[Selected extract Boundary: Start]

Heart-brain MRI protocol
Heart and brain MRIs were acquired on Philips Ingenia, Achieva, and Gemini 3T MRI scanners [14]. The cardiac MRI protocol included short axis multi-slice cine steady-state free precision (SSFP), with the following relevant parameters: resolution = 1.5×1.6×8.0 mm3; TR = 3.1 ms; TE = 1.55; flip angle = 45°; 40 heart phases; 67 phase percentage; breath-hold; number of slices dependent on size of the left ventricle. Additional aorta Q-flow images were performed with a resolution = 2.5×2.5×8 mm3; TR = 4.7 ms; TE = 2.8 ms; flip angle = 10°; velocity encoding = 150 cm/s; number of heart phases was dependent on the heart rate; temporal resolution = 5 ms [14].
For the brain MRI protocol T1-weighted (resolution = 1.0×1.0×1.0 mm3; 3D T1; TR = 8.2 ms; TE = 4.5 ms; shot interval 3.0 ms; flip angle 8°; inversion delay 990 ms), fluid-attenuated inversion recovery (FLAIR) images (resolution = 1.11×1.11×1.11 mm3; TR = 4.8 ms; TE = 313 ms; TI = 1.65 ms; TSE factor = 182) and susceptibility-weighted imaging (SWI) (resolution = 0.8×0.8×0.8 mm3; 3D gradient echo; TR = 45 ms; TE = 31 ms; flip angle 13°; EPI factor = 3) were performed. CBF measures were performed in the same scan session as the structural sequences by means of pseudo-continuous arterial spin labeling (pCASL) with multi-slice 2D echo planar imaging (EPI) readout and background suppression, resolution = 3×3×7 mm3, labeling duration = 1800 ms, post-labeling delay = 1800 ms, single shot EPI readout [20]. Phase contrast flow measures were obtained with a resolution = 1.17×1.17×5 mm3; TR = 12 ms; TE = 8.2 ms; flip angle = 10°; velocity encoding = 200 cm/s; untriggered; 10 averages [14].

[Selected extract Boundary: End]

◆ Exercise requirements
Carry on the heart-brain MRI protocol text from the point where it ends. These lines have no connection to the heart-brain MRI protocol text.

[Provided records Boundary: Start]

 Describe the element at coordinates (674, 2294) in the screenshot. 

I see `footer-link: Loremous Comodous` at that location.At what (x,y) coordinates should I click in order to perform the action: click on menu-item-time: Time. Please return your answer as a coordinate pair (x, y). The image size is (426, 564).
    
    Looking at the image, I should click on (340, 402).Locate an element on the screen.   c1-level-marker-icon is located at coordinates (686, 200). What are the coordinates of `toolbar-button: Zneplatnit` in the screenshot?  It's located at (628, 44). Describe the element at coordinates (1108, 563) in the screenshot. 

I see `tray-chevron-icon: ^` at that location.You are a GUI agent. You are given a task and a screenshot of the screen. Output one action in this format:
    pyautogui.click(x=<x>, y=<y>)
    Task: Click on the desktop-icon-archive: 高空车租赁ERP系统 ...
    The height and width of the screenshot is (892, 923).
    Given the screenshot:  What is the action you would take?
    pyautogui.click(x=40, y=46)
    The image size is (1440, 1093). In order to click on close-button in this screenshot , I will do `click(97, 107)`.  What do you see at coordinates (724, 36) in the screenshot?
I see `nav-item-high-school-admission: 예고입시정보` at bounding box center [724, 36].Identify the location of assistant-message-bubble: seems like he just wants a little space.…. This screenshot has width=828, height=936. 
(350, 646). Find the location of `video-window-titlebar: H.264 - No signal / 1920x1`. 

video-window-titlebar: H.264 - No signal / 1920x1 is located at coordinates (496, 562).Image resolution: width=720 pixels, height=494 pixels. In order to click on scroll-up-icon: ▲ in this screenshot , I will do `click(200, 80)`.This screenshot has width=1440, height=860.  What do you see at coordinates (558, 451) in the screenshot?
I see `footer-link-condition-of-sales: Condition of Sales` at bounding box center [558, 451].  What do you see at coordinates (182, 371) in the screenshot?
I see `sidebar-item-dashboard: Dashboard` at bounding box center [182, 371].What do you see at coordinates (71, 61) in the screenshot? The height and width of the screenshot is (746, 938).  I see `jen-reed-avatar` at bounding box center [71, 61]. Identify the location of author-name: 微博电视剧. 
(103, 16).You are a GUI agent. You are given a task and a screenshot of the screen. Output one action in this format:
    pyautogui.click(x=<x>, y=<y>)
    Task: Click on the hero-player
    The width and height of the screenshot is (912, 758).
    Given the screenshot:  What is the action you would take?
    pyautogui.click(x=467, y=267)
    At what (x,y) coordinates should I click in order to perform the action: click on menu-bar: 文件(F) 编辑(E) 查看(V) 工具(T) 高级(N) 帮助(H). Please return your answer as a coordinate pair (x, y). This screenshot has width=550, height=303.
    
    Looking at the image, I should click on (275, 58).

[Provided records Boundary: End]

◆ Answer to this exercise
Assessment of manifestations of vascular brain injury
Brain volumes, including total brain volume, total intracranial volume (ICV), and WMH-volume, were calculated with an automated pipeline (Quantib Brain, Rotterdam, The Netherlands) taking into account manual segmented infarcts and other pathologies. Results from accuracy and reproducibility tests of automatic brain tissue segmentation are published previously [21, 22]. Repeated infarct segmentations (intra-rater reliability) resulted in similar volumes (paired t-test, gray matter infarct volume: p = 0.92, white matter infarct volume: p = 0.70). Total brain volumes and WMH-volumes were expressed as percentage of the total ICV. Non-lacunar (sub)cortical infarcts, lacunar infarcts, and microbleeds (any, lobar, non-lobar and combination of lobar and non-lobar) were visually rated by an experienced neuroradiologist according to the STRIVE-criteria [23]. Non-lacunar (sub)cortical infarcts are referred to as non-lacunar infarcts.
Assessment of cardiovascular function markers
Both brachial pulse pressure and aortic pulse wave velocity (PWV) were used as markers for arterial stiffness. Aortic PWV was calculated as distance/transit time (in m/s), where distance was defined as length of the aortic arch between imaging planes through the ascending and descending aorta, and transit time was defined as the time between pulse waves at the ascending and descending aorta by half-max method [24].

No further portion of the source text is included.